Tuesday, May 8, 2001

Addiction to new tax revenues hard to kick:
Birmingham, Montigny need a cessation program


For taxation addicts, over a billion dollars more this year in spending is not enough. A per capita tax burden that is 5th highest in the nation is not enough.

Senators Birmingham's and Montigny's tax hike on tobacco will not be enough either.

The Law of Diminishing Returns cannot be amended, repealed or ignored by our lawmakers.

This week's political scheme is to incrementally adopt Universal Health Care, initially on the backs of today's most vulnerable, politically incorrect pariah: the commonwealth's smokers.

But consider the tax-and-spenders' three alleged goals, which are incompatible and mutually exclusive: reduce smoking, provide more revenue, and increase spending for growth in an expensive entitlement program.

This latest proposed tax increase, which will make the Massachusetts cigarette tax the highest in the nation, will certainly depress the sale of cigarettes in the commonwealth -- some smokers will quit, others will charge across the borders or shop on the Internet.

If the alleged first goal is achieved and the sale of tobacco is reduced or eliminated, the corresponding cut in revenue will not sustain an entitlement program forever.

So when that Law of Diminishing Returns kicks in -- when the revenue stream from this oppressed target of opportunity inevitably dries up -- the tax-addicted pols will expect income taxpayers to replenish it.

We income taxpayers would like to see an inflation-adjusted increase in the personal exemption from the $8 billion tobacco settlement, which was pursued through the courts as a "reimbursement." Since we will never see that money reimbursed, use it for health-related expenditures and leave us taxpayers and the poor addicted smokers alone.
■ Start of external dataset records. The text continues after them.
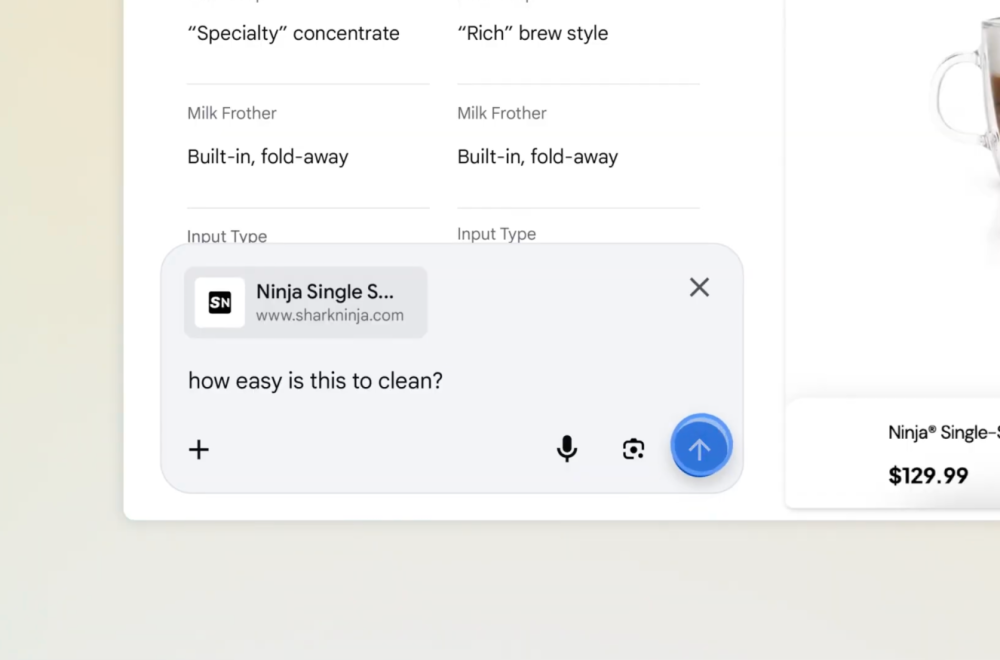Select the Ninja® Single-S product title
The height and width of the screenshot is (660, 1000).
943,433
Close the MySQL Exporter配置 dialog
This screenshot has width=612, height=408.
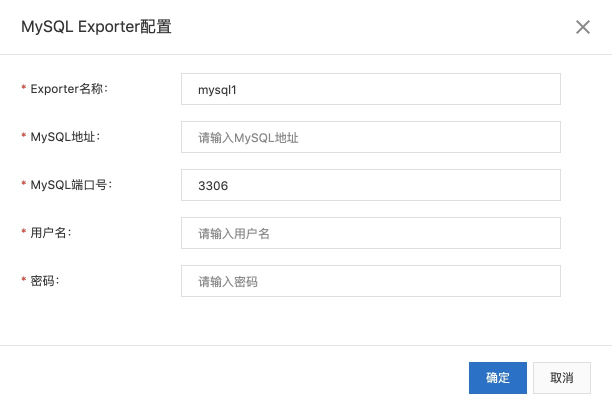583,27
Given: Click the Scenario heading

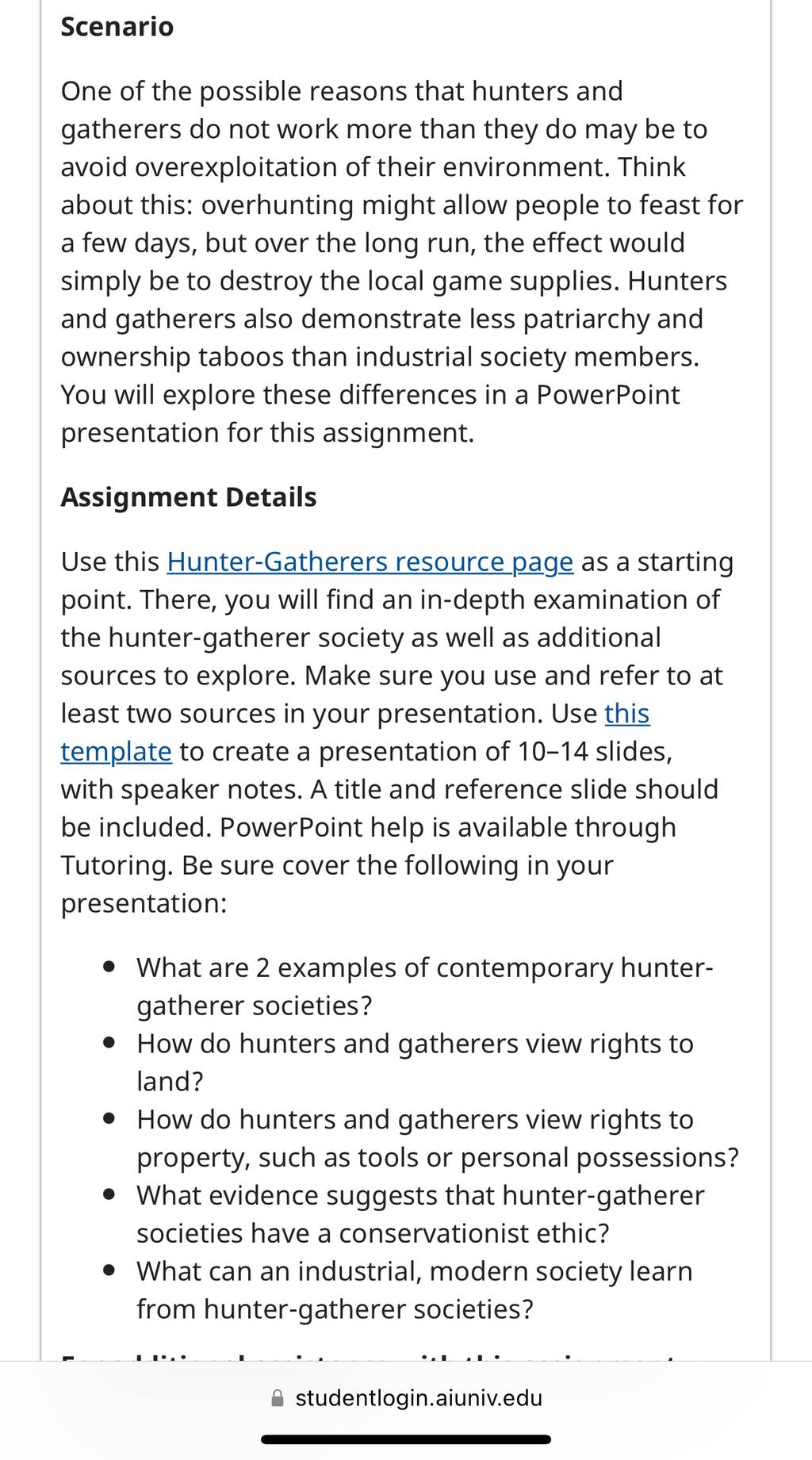Looking at the screenshot, I should point(117,27).
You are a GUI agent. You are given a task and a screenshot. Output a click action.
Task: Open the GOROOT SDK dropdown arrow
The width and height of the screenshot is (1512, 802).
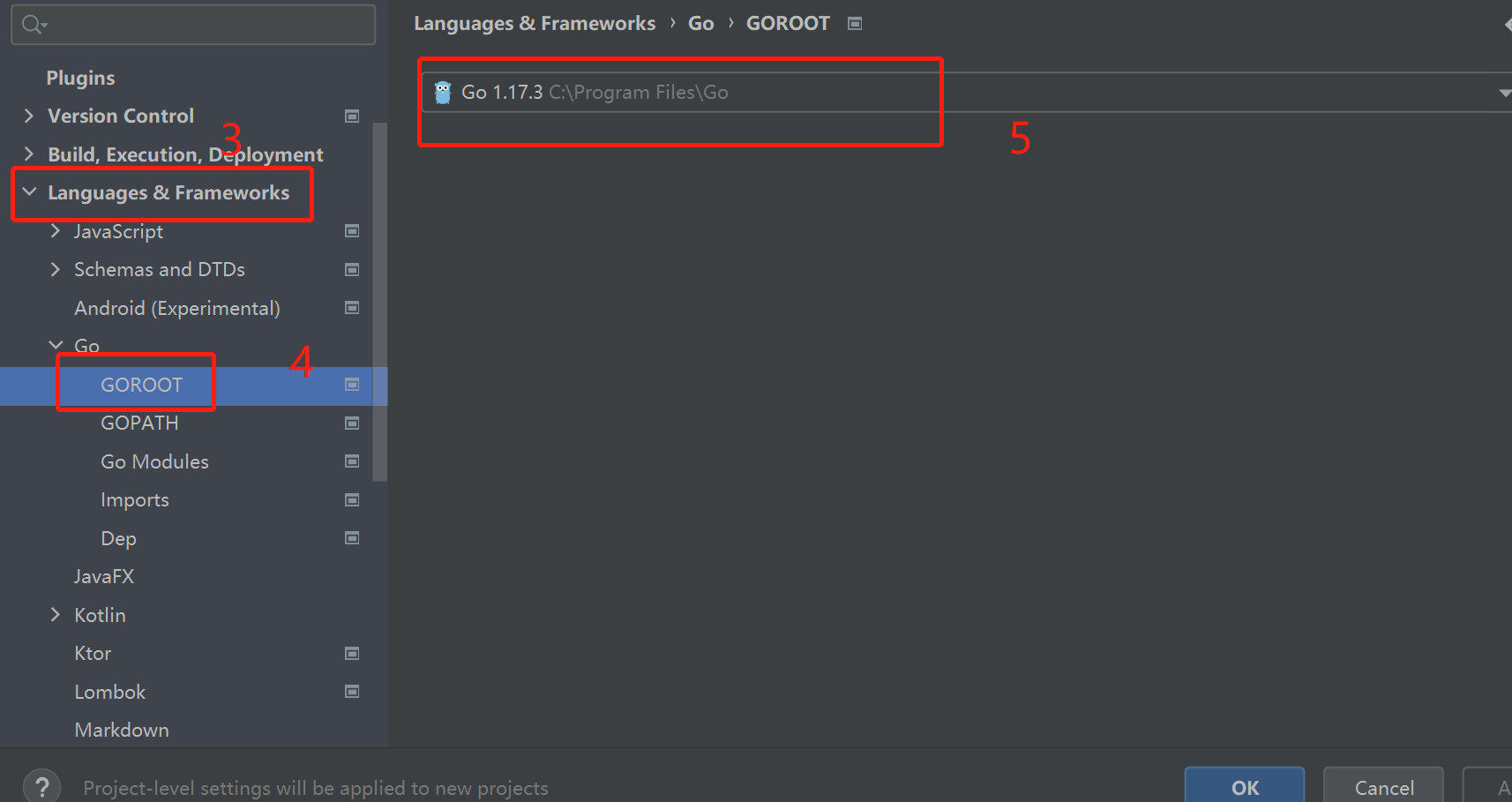click(1504, 93)
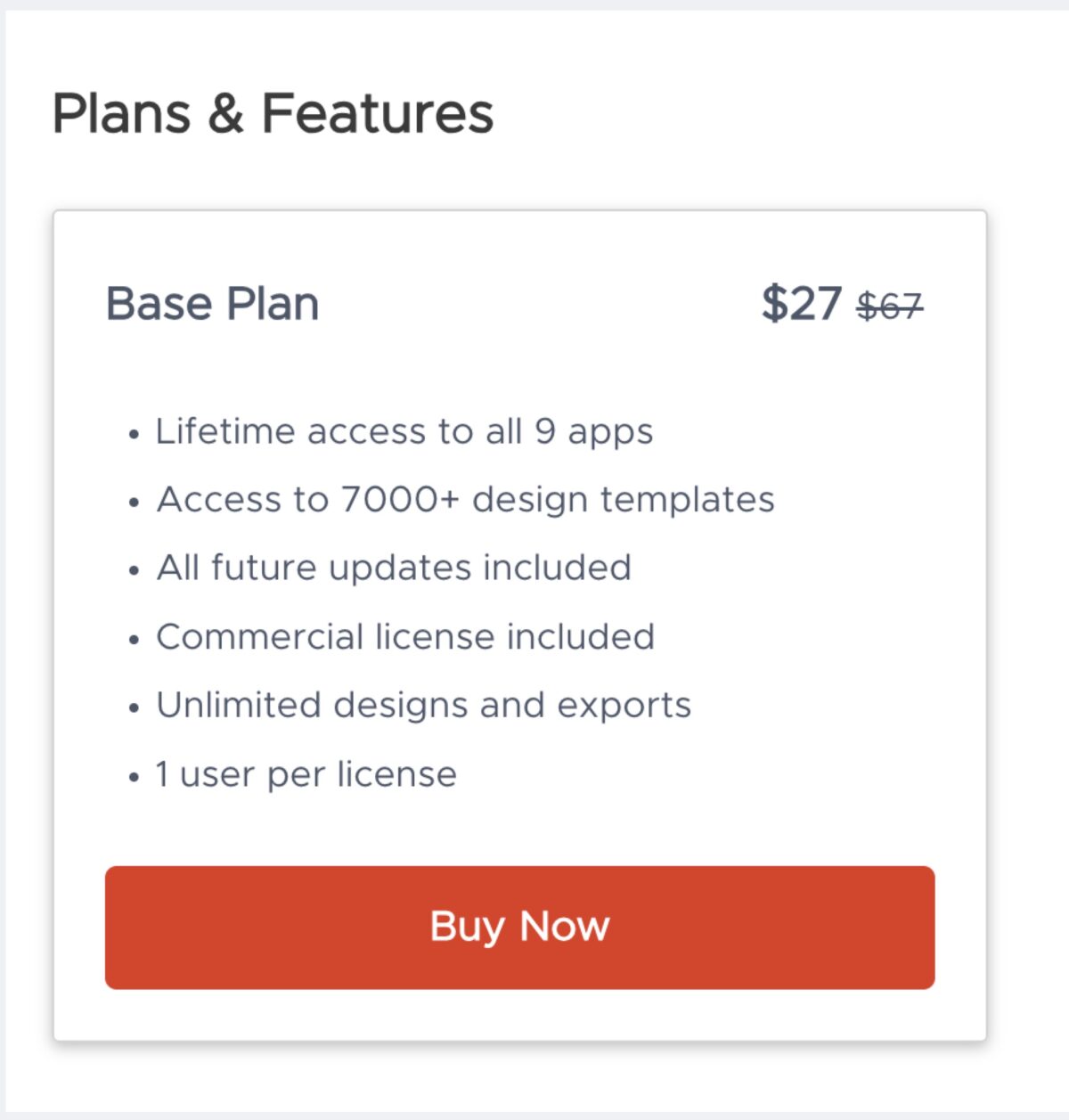This screenshot has height=1120, width=1069.
Task: Click "Commercial license included" feature line
Action: (405, 637)
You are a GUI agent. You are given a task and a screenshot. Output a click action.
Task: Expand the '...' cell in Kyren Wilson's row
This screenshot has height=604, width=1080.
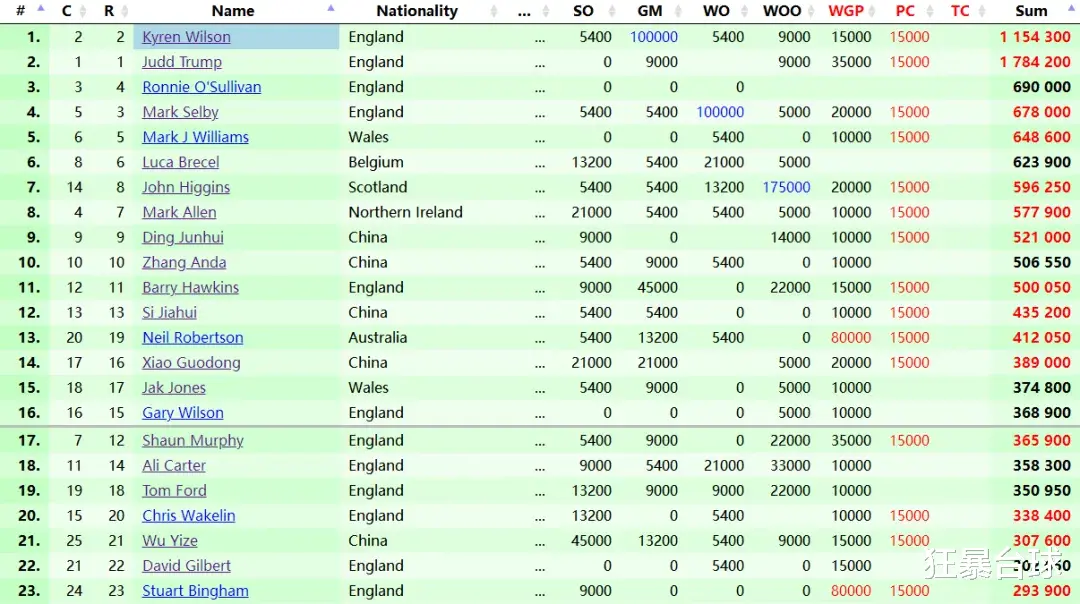click(539, 37)
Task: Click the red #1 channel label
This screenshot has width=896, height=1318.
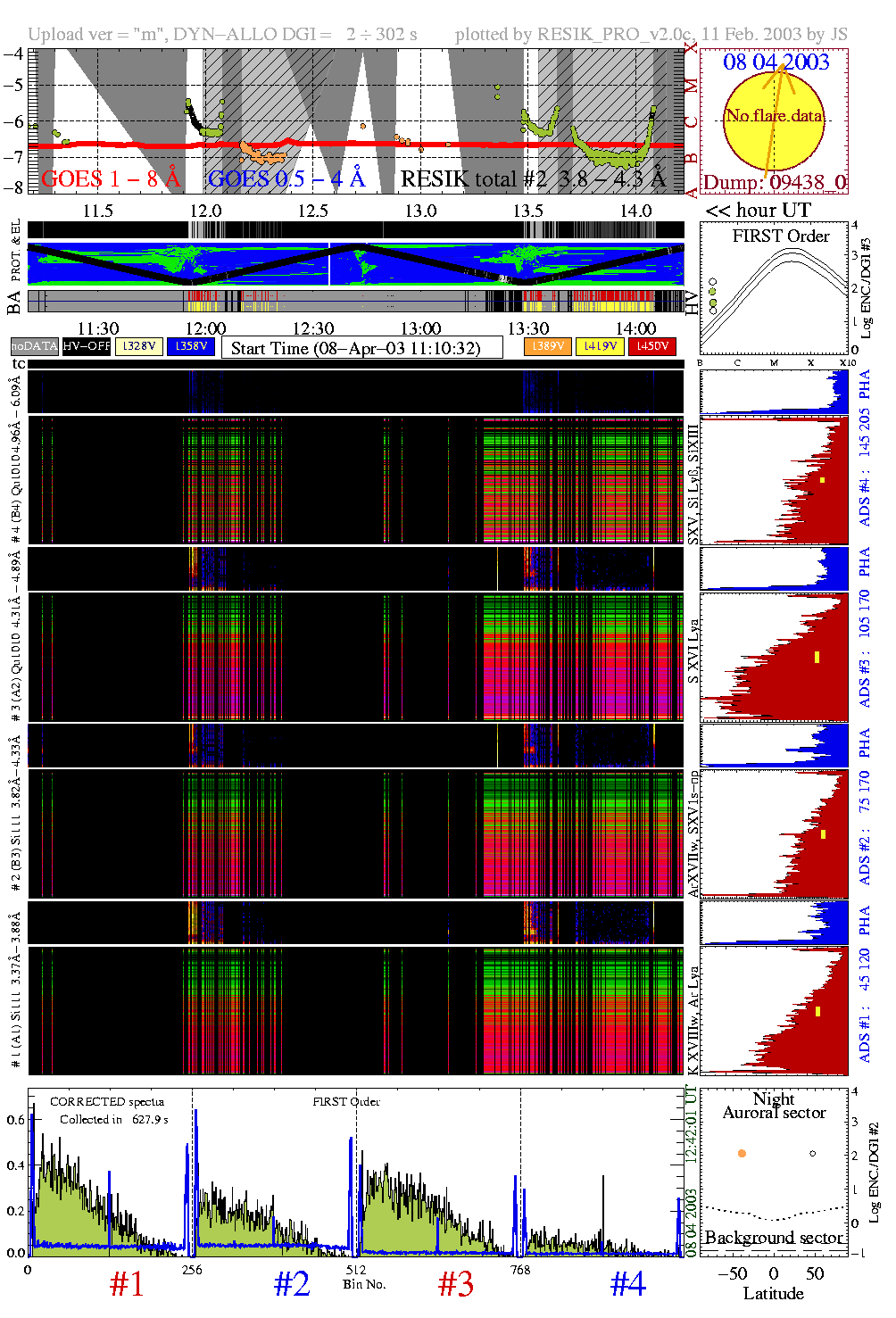Action: (127, 1284)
Testimony before the Legislature's
Joint Committee on Taxation
by
CLT Associate Director Chip Faulker
on Wednesday, May 9, 2001

POINTS TO PONDER
PROPOSED TOBACCO TAX INCREASE

1)  There is no longer any correlation between the tobacco taxes and smoking, except as a revenue stream from an easy target: politically incorrect smokers;

2)  Smokers already provide almost $300 million annually to Massachusetts from the current tobacco excise tax alone -- as well as the additional 5% sales tax on tobacco products, roughly another 15-20 cents per pack of cigarettes;

3)  The state reportedly pays only $200 million of that annually on "smoking-related illnesses" for uninsured smokers, netting $100 million a year from the tobacco excise tax for the state's general fund - plus what tobacco sales contribute to the state sales tax;

4)  The "tobacco settlement" of $8 billion-plus over 25 years contributes an additional annual $300 million to the state's coffers. The cost of the settlement was passed on to beleaguered smokers with a 50 cents per pack price increase, a hidden tax that must be added to the proposed "$1.28 per pack" -- bringing the total tax in Massachusetts to $1.78 per pack of cigarettes -- plus the additional sales tax of about 15-20 cents;

5)  Low/No-tax New Hampshire is only a few miles north. Smokers, further encouraged to cross the border for increasingly significant savings, while there will likely spend on other sales tax-free household items as well, depressing Massachusetts sales tax revenue;

6)  Once instituted, entitlement programs are forever. When tobacco tax and sales tax revenues inevitably decrease -- one of this bill's stated goals is to reduce consumption -- and prove to be insufficient, where will funds for "universal health care" come from next?